D’Alberto in assemblea ha sollecitato «la verifica del rispetto puntale di tutte le leggi vigenti in materia» chiedendo al collegio sindacale di esprimersi sulla nomina e su tutti gli atti della Team «a tutela della società, dei soci pubblici e dello stesso privato». L’adeguamento statutario invocato dal sindaco dovrà riguardare anche i rapporti di forza tra le due componenti societarie. «È inaccettabile che ci sia ancora uno squilibrio a favore del privato», scandisce D’Alberto, «non più tollerabile perché sono i cittadini teramani che hanno portato avanti la Team, mentre negli ultimi nove anni il privato non ha mai fatto un investimento economico-finanziario».
Per ora il Comune incassa il pronunciamento del collegio arbitrale sui 3,6 milioni di euro richiestigli dalla società per le quote della tassa sui rifiuti non pagate dagli utenti e per altri servizi.

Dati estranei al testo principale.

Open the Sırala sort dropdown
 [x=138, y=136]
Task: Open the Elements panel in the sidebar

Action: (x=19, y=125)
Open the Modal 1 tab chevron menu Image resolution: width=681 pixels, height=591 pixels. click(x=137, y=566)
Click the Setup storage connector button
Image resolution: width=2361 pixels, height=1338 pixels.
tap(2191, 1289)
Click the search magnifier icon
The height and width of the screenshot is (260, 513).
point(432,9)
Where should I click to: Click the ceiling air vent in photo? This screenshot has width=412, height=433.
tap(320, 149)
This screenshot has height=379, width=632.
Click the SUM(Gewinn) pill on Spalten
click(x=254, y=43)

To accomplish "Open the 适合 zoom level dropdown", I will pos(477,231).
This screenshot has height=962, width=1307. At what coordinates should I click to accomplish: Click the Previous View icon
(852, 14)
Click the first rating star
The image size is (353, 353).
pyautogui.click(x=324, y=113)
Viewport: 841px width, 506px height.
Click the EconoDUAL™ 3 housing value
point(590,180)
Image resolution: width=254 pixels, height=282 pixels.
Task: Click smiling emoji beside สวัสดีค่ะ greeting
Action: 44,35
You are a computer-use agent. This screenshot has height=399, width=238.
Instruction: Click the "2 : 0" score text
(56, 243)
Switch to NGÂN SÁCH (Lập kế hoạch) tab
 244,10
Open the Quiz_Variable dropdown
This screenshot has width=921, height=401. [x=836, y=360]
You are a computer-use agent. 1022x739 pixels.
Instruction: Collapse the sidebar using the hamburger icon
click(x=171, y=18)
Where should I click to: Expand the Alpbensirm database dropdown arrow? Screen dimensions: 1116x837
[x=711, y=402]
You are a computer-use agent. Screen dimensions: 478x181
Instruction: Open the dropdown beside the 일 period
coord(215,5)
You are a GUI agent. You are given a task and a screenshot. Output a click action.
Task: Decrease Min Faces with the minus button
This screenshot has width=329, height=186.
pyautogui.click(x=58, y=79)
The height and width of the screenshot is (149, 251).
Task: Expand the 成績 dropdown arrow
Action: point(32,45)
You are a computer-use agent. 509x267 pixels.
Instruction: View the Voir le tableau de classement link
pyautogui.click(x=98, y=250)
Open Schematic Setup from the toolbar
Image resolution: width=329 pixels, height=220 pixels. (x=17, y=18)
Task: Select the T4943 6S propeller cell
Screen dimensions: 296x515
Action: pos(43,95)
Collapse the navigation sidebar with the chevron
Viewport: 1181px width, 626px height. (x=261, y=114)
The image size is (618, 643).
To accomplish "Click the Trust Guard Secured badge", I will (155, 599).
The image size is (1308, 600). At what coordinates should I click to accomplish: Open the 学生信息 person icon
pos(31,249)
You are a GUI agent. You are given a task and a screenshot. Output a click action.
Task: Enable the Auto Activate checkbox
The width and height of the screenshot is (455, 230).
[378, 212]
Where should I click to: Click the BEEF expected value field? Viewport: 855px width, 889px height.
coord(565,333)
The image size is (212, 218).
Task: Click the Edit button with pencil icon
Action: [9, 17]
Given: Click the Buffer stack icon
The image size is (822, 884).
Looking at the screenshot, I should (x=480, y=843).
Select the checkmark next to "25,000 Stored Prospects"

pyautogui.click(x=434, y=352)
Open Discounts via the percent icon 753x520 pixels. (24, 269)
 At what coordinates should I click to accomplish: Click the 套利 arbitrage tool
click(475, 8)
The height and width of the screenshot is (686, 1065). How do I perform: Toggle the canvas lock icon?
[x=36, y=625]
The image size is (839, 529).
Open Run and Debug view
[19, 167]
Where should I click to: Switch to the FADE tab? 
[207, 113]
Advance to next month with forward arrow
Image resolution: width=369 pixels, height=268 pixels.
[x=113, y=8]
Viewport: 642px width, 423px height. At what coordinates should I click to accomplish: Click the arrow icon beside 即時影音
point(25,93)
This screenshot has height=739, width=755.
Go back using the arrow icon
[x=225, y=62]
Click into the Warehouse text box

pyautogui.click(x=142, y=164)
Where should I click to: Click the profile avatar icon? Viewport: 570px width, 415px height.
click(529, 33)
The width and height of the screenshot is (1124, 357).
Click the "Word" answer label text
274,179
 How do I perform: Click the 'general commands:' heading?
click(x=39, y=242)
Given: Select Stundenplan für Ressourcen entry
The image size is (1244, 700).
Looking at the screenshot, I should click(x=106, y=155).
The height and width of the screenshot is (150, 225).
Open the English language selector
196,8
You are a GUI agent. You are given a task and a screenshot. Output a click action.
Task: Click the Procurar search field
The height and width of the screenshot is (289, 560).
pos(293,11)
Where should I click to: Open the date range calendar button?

L’organismo, a cui avevano fatto ricorso l’ex presidente Pietro Bozzelli e Pelagatti, si è dichiarato incompetente a dirimere la controversia tra committente e società commissionaria. «Questo, di fatto, dimostra la scelta sbagliata da parte del precedente Cda di andare in conflittualità con l’unico soggetto che la tiene in vita», fa notare D’Alberto, secondo cui si tratta di un «segnale importante» anche per il nuovo corso della società. «È necessario abbassare il livello di conflittualità», avverte il sindaco, che in assemblea ha riproposto il tema della regolarizzazione del servizio, affidato in base a un contratto ormai scaduto che comporterebbe l’indizione di una gara in cui tornerebbe in gioco anche il ruolo del socio privato. L’assemblea sarà riunita di nuovo a inizio dicembre per definire il percorso che scriva «una nuova pagina rispetto a un passato assolutamente scellerato».